VORGEGEBENER TEXT:
________________________

Über das wohnungspolitische Reizthema Eigenbedarf sprach MJ-Redakteur Volker Stahl mit Ulf Schelenz, dem Geschäftsführer des Grundeigentümer-Verbands Hamburg.
Wie oft liegt dem Wohnungswechsel die Kündigung der Mieterseite zugrunde, wie oft die durch die Vermieterseite?
Zuverlässige statistische Erhebungen zur Häufigkeit von Kündigungen durch Mieter und Vermieter sind mir nicht bekannt. Ich gehe davon aus, dass Mieter in circa 80 bis 90 Prozent der Fälle kündigen und der restliche Anteil auf Kündigungen durch Vermieter entfällt. Das liegt schlicht und einfach daran, dass Vermieter immer ein berechtigtes Interesse zur Kündigung benötigen und Mieter nicht.
Bitte nennen Sie uns die TOP 3 der Bedarfspersonen, für die am häufigsten Eigenbedarf geltend gemacht wird!

________________________

ZEILENAUSZÜGE:
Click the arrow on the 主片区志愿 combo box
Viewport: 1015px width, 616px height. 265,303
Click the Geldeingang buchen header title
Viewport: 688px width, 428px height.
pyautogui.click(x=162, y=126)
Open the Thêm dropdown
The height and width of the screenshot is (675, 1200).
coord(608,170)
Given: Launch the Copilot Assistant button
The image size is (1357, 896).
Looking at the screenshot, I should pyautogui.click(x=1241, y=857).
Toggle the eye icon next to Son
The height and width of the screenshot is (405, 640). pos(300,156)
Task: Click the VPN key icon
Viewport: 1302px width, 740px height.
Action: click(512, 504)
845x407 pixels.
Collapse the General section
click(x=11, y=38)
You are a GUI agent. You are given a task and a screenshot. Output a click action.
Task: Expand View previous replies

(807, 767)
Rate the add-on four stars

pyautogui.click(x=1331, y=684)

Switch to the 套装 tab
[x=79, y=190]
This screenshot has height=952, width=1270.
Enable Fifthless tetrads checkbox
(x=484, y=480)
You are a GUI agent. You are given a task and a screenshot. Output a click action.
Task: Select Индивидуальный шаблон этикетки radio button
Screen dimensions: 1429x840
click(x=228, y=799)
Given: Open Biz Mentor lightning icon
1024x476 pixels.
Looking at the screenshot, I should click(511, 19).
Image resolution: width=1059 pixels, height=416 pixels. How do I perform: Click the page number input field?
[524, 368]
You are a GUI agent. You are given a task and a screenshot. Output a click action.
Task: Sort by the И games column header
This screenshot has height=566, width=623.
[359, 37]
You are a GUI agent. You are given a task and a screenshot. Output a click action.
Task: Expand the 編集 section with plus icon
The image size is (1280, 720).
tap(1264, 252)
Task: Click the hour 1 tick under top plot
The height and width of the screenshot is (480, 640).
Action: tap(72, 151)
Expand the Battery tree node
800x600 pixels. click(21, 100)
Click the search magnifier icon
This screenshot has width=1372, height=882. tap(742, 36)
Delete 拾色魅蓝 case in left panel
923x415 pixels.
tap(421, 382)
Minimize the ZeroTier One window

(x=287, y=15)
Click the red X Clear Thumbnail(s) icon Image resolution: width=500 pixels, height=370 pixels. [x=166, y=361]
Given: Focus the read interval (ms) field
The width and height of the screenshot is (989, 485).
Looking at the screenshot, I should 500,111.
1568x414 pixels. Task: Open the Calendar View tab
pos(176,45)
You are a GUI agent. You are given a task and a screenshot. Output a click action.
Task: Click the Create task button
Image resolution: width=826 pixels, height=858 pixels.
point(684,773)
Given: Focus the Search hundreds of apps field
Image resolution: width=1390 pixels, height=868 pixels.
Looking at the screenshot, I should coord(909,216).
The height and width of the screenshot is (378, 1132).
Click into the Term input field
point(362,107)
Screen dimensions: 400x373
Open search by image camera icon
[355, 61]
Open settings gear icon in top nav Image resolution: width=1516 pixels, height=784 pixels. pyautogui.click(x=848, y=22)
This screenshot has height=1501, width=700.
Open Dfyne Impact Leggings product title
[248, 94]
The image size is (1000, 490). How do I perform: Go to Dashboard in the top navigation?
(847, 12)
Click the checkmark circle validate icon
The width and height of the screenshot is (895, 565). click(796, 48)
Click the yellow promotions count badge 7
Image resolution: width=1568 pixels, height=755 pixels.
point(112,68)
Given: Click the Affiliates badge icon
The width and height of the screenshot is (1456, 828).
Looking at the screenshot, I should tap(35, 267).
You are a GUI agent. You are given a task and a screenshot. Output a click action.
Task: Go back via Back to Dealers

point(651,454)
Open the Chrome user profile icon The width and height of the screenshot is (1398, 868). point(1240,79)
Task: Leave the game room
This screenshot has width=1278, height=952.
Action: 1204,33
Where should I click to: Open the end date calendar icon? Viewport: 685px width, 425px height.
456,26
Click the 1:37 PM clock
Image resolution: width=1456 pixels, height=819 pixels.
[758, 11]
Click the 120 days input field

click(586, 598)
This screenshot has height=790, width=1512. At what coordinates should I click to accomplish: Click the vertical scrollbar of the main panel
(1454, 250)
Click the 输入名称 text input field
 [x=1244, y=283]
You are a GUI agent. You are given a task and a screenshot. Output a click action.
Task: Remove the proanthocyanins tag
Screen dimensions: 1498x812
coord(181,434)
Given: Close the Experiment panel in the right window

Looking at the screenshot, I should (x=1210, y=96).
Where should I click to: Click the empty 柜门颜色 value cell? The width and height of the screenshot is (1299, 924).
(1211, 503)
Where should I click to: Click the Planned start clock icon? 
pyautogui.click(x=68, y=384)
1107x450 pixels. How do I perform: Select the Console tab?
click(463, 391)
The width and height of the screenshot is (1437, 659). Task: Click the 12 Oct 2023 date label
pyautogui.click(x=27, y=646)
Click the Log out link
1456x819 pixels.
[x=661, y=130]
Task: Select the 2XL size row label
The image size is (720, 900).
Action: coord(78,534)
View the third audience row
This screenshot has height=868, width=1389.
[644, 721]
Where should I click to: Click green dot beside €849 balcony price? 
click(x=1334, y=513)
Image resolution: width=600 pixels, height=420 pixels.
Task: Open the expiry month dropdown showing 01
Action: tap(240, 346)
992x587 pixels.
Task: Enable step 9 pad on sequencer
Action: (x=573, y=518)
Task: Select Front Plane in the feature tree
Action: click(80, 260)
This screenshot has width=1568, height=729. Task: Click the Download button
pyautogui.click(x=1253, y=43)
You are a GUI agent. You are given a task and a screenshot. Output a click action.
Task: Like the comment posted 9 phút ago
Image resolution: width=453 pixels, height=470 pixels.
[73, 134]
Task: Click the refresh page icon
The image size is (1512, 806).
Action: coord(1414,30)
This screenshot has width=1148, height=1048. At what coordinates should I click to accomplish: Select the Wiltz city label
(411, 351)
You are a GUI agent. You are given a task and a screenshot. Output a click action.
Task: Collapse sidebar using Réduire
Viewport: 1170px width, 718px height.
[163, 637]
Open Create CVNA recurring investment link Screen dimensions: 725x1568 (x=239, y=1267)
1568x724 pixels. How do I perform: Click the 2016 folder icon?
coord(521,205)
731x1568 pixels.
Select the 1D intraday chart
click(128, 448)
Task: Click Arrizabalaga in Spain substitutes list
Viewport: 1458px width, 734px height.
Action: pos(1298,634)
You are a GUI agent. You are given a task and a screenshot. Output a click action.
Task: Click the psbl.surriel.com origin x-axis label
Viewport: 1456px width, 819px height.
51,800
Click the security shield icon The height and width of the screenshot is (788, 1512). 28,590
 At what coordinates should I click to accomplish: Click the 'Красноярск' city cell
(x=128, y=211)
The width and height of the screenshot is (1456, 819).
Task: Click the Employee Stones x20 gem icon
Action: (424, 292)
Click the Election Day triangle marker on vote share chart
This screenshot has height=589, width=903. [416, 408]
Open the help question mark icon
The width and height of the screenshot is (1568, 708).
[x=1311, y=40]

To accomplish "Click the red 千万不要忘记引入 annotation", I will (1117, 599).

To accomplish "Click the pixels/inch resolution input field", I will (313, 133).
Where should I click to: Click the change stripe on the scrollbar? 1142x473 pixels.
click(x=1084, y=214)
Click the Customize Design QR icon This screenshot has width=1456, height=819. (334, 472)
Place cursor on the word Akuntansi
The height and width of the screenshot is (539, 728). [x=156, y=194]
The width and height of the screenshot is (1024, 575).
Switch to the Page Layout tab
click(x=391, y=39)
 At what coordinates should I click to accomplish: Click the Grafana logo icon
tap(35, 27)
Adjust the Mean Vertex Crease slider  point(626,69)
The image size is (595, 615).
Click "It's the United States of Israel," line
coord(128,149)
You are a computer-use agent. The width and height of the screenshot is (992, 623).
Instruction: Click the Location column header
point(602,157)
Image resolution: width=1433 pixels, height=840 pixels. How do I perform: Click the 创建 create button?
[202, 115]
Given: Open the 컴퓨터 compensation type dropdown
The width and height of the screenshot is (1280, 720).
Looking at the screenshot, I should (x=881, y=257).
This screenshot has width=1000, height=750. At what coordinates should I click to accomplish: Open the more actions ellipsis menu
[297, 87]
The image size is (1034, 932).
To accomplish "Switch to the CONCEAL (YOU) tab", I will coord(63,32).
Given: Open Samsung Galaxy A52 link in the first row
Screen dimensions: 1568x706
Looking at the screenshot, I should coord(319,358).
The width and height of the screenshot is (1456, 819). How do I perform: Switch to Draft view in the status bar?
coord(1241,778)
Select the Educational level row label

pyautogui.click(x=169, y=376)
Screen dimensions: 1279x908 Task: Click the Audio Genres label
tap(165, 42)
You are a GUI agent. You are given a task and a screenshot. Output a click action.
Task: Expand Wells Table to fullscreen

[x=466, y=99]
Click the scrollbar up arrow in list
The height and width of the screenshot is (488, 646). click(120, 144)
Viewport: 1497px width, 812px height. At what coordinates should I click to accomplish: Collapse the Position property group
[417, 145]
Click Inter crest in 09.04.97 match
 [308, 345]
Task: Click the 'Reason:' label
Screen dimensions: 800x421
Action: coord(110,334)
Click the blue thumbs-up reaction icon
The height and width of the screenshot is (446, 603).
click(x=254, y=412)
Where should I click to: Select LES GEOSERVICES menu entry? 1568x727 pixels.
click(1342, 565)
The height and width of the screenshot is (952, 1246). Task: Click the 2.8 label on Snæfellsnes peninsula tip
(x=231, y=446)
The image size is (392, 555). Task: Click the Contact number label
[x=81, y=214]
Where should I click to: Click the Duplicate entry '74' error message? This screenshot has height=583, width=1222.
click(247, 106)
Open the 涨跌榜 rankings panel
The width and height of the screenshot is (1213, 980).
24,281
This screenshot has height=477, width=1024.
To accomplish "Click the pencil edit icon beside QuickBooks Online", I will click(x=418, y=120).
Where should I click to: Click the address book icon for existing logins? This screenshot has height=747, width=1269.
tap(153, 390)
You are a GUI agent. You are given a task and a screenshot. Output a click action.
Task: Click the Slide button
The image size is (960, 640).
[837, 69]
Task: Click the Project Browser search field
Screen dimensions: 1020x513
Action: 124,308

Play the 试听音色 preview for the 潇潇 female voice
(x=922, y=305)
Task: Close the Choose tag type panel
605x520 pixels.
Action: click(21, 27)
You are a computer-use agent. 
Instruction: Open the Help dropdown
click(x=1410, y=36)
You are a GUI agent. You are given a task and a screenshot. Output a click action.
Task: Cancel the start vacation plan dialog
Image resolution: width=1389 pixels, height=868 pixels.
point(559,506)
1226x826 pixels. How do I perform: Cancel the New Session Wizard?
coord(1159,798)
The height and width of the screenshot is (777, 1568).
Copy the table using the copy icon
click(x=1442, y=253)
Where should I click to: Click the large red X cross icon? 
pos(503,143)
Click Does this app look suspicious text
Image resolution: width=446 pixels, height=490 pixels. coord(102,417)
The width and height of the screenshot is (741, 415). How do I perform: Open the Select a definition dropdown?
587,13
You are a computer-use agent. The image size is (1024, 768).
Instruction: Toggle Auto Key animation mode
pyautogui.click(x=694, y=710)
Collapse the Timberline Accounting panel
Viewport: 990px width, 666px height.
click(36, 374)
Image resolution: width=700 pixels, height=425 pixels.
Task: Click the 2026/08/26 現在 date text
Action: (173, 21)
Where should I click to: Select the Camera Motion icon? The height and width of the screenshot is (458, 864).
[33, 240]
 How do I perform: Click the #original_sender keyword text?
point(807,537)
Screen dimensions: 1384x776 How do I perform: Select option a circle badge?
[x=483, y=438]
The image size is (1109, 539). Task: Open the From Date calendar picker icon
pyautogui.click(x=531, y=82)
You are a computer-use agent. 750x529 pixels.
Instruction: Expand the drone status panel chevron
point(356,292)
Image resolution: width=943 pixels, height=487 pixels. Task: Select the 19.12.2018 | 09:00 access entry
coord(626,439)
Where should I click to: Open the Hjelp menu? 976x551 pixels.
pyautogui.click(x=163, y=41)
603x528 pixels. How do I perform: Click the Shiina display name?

________________________

AUFGABENSTELLUNG:
Gib den Abschnitt des Interviews zum Eigenbedarf zwischen „Wie oft liegt“ und „und Mieter nicht.“ einschließlich erneut wieder und tausche dabei „Erhebungen“ gegen „Untersuchungen“ aus. Verwende ausschließlich das Interview zum Eigenbedarf.

RICHTIGE ANTWORT:
Wie oft liegt dem Wohnungswechsel die Kündigung der Mieterseite zugrunde, wie oft die durch die Vermieterseite?
Zuverlässige statistische Untersuchungen zur Häufigkeit von Kündigungen durch Mieter und Vermieter sind mir nicht bekannt. Ich gehe davon aus, dass Mieter in circa 80 bis 90 Prozent der Fälle kündigen und der restliche Anteil auf Kündigungen durch Vermieter entfällt. Das liegt schlicht und einfach daran, dass Vermieter immer ein berechtigtes Interesse zur Kündigung benötigen und Mieter nicht.